■ Directions
Print exactly and only the lines that run from the one containing "Viewport: 1271px width, 814px height." through the end of the material, please, omitting pictures.

======

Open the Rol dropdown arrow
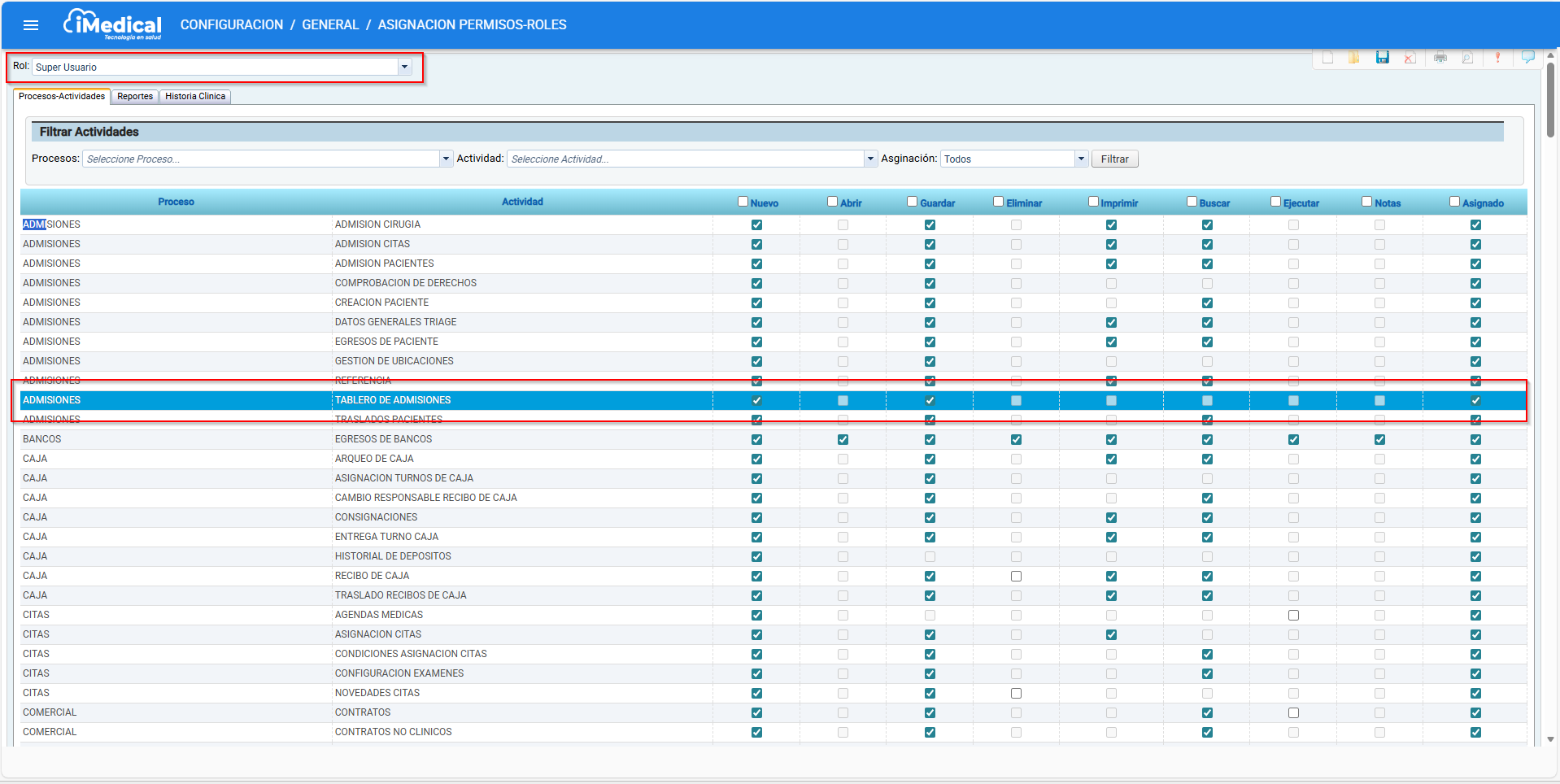 click(x=404, y=67)
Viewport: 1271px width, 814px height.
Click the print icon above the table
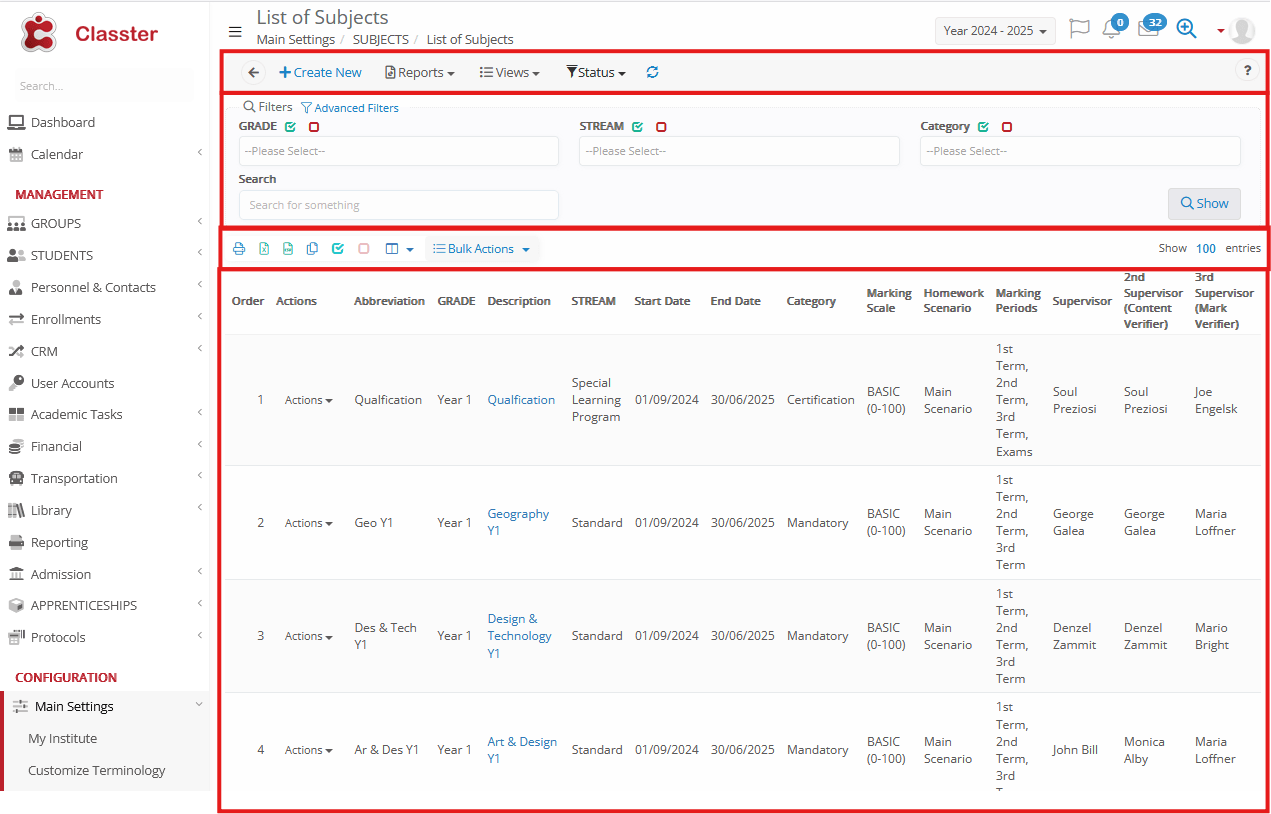point(239,249)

======

■ Answer box
Viewport: 1271px width, 814px height.
Click the print icon above the table
point(239,249)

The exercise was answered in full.